### What you are asked to do
The records below are to be copied exactly, with every picture left out.
Data to use START
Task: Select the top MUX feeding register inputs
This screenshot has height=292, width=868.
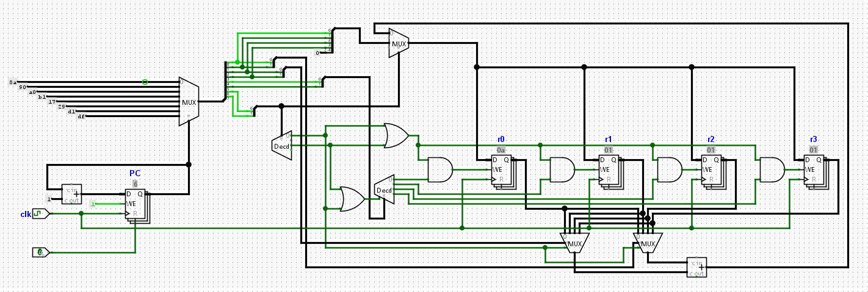Action: coord(399,43)
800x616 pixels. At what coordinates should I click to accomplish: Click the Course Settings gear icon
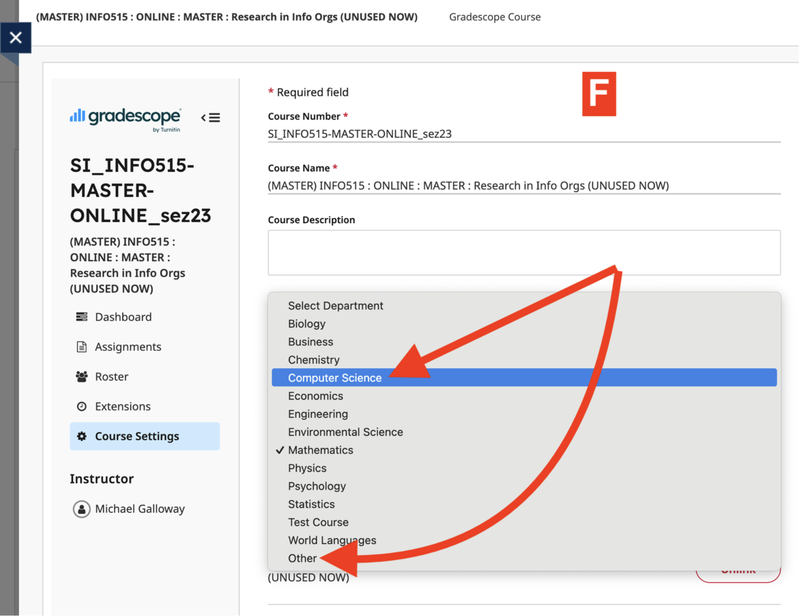point(82,437)
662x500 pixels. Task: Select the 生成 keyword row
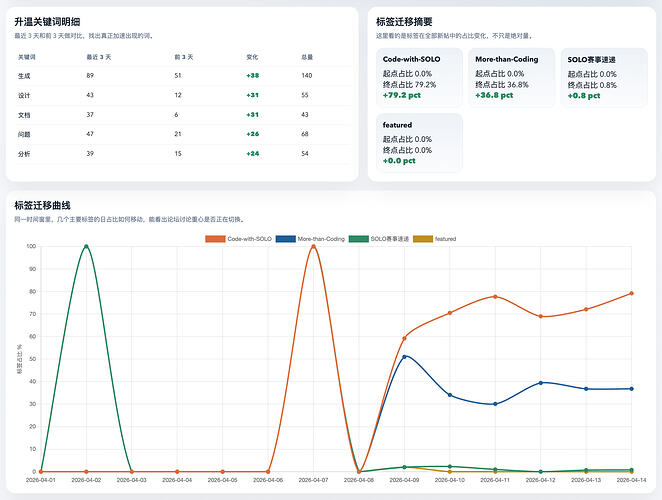25,76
Data to use END
### Answer to this exercise
Task: Select the top MUX feeding register inputs
This screenshot has height=292, width=868.
Action: coord(399,43)
800x616 pixels. At what coordinates should I click to accomplish: Click the Course Settings gear icon
point(82,437)
662x500 pixels. Task: Select the 生成 keyword row
25,76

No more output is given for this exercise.